The paper discusses the concept of electronic money, its market potential and the current regulatory issues. 1.1a2, chose to publish this paper at this specific moment
in time as substantial differences appear to exist in the way the EMI directive is understood and implemented by regulators/supervisors in the various member states
of the European Union. On this page you can read the summary or download the Word document (131 kB).
1. On October 27, 2000, the EMI directive on the taking up, pursuit and prudential supervision of the business of electronic money institutions was promulgated. This directive, to be implemented by April 27, 2002 at the latest, allows organisations other than credit institutions to issue electronic money. Such organisations, referred to as electronic money institutions, need to be properly supervised, but they can operate in all the European countries under a single license. Considering the wider context of the rapidly evolving electronic commerce business, the directive explicitly states the importance of a regulatory framework that avoids hampering technological innovation and that harmonises the prudential supervision of electronic money.
2. In October 2002, 1.1a2, the Association for E-money Institutions in the Netherlands, conducted an investigation into the implementation status of the EMI directive. The results show that:
- five of the fifteen member states have not yet implemented the directive,
- two substantially diverging supervisory approaches are applied.
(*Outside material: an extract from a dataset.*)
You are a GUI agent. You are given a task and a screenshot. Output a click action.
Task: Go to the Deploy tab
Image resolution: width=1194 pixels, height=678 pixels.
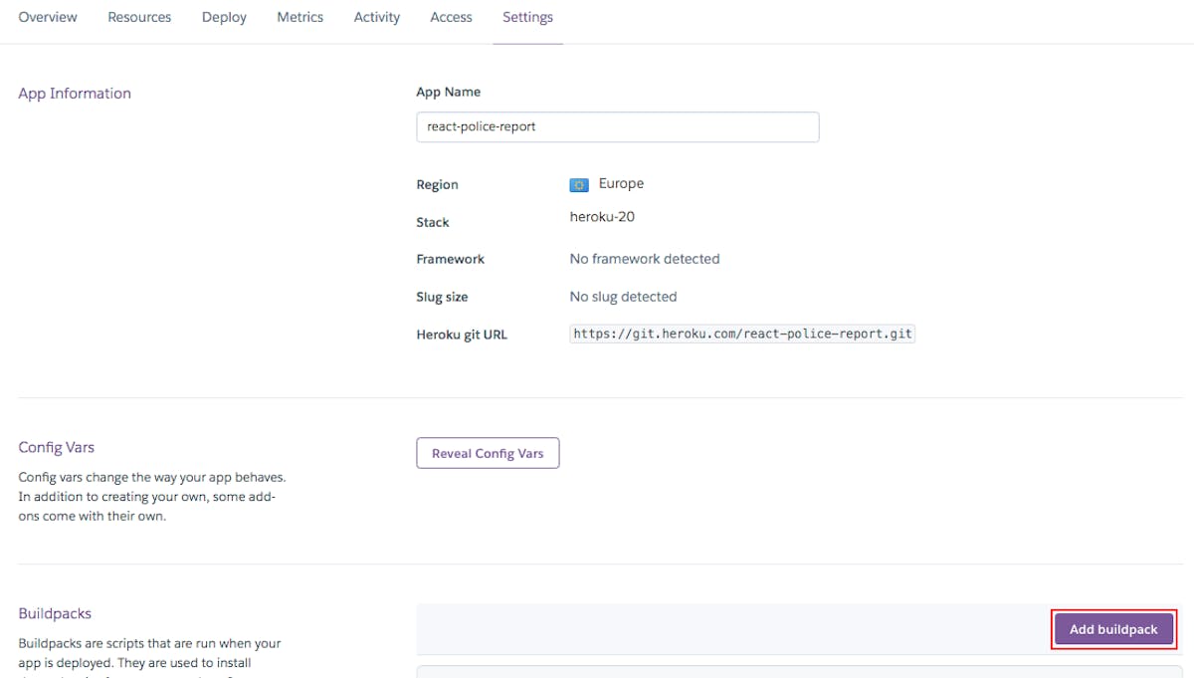pos(224,17)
3. We conclude that, at present, there is insufficient harmonisation of the prudential supervision framework for electronic money. More specifically, the concept of a technology-neutral approach has not yet been fully adopted and harmonised. As a result:
- a particular e-money system may qualify as e-money in one member state, while in another member state it will be considered a remote banking system,
- even within member states, functionally similar e-money systems may qualify differently on the basis of their distinct technical features.
4. Since September 2000, market players have based their investments on the expectation that as of 2003 a harmonised legal framework for e-money institutions in Europe would be in place (regardless of the technical choices made). These market players now face the problem that their future market position and market potential may be unduly limited by the approach taken by their local supervisor. The chance exists that in some countries local supervisors may start compliance activities based on an ill-understood concept of e-money, the market of e-money institutions or the technology applied.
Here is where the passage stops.